Davies and Moya previously promoted passive house to housing associations, housebuilders and government, but say that most found the standard too much of a leap. CarbonLite New Build, however, began to open more doors.

"We’ve been on a major outreach programme for the CarbonLite New Build standard to South Wales housing associations and local authorities,” says Moya, who is director of architecture at Spring. “We’re finding that with the AECB standard, the reduction in energy demand, the tangible return for tenants, is there for all to see.”

Moya and Davies’s pitch includes modelling which shows that a typical semi-detached home, built to CarbonLite New Build and with an EPC of B, can achieve half the space heating bills of the same house built to a conventional EPC A specification.
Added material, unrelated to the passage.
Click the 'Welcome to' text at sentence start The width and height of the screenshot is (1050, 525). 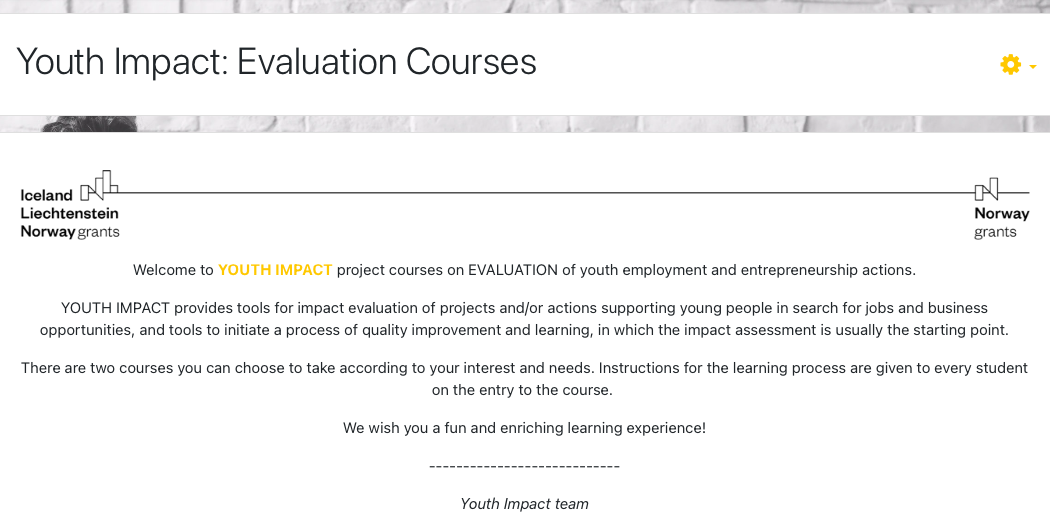coord(173,270)
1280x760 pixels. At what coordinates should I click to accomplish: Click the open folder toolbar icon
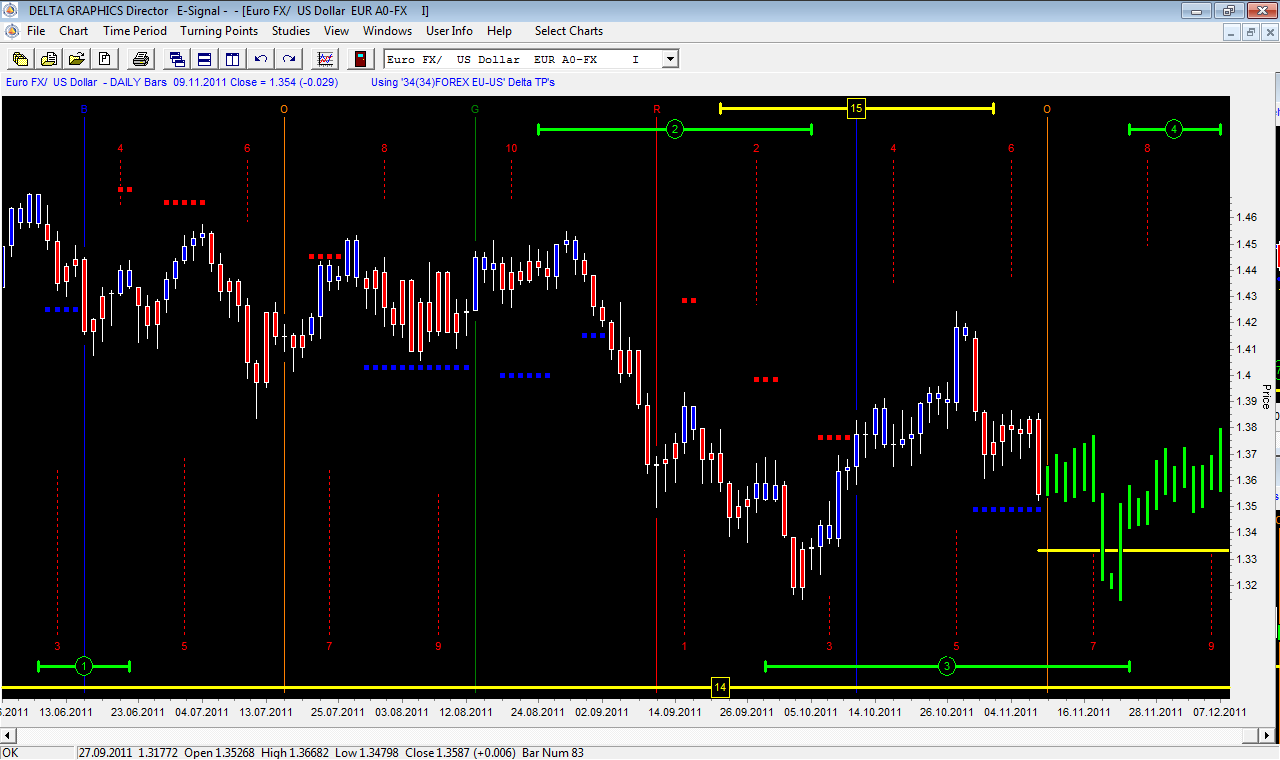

"The CarbonLite New Build standard is attractive, and it’s upskilling the supply chain to a level it can deliver now, so we can work towards higher levels of performance, towards passive house as a new building standard for Wales,” Moya says. “We firmly believe as architects and passive house designers, that it’s up to us to try to make this happen.”

A semi-detached house in Lancaster retrofitted by Coldproof may be the first project to take the new CarbonLite step-by-step approach

Passive house in new terrain

This article was originally published in issue 46 of Passive House Plus magazine. Want immediate access to all back issues and exclusive extra content? Click here to subscribe for as little as €15, or click here to receive the next issue free of charge

Ultimately, the revised CarbonLite Retrofit standard takes passive house into new terrain, applying it to ‘heatpumpified’ & lightly retrofitted buildings to leverage the decarbonising UK electricity grid — arguably without compromising the rigorous building physics of passive house, and without compromising future deep retrofits.

Sarah Price, however, is keen to see the core focus remain on deep retrofit. “Yes, rapid decarbonisation is the urgent goal, we need to electrify heating, we need to put heat pumps in,” she acknowledges. “But equally for me, we have the worst housing stock in Europe. We have excess summer deaths, excess winter deaths. We could be doing so much better with our houses, and I think we need to be sending that message out saying look, fabric retrofit has many and varied benefits if we get it right.”

The CarbonLite standards are still in their infancy and their applicability and effectiveness in delivering better, low carbon, low energy buildings will continue to evolve as the AECB reflects on a growing amount of real-world feedback. “It’s an experiment of sorts,” says Andrew Simmonds, “but a necessary and urgent one”.

“We are looking to help drive up minimum standards, so that the resources we do have — including the time people have available, the financial capital and materials — are used in a way that rapidly reduces greenhouse gas emissions and improves the health and wellbeing of people living in their homes.”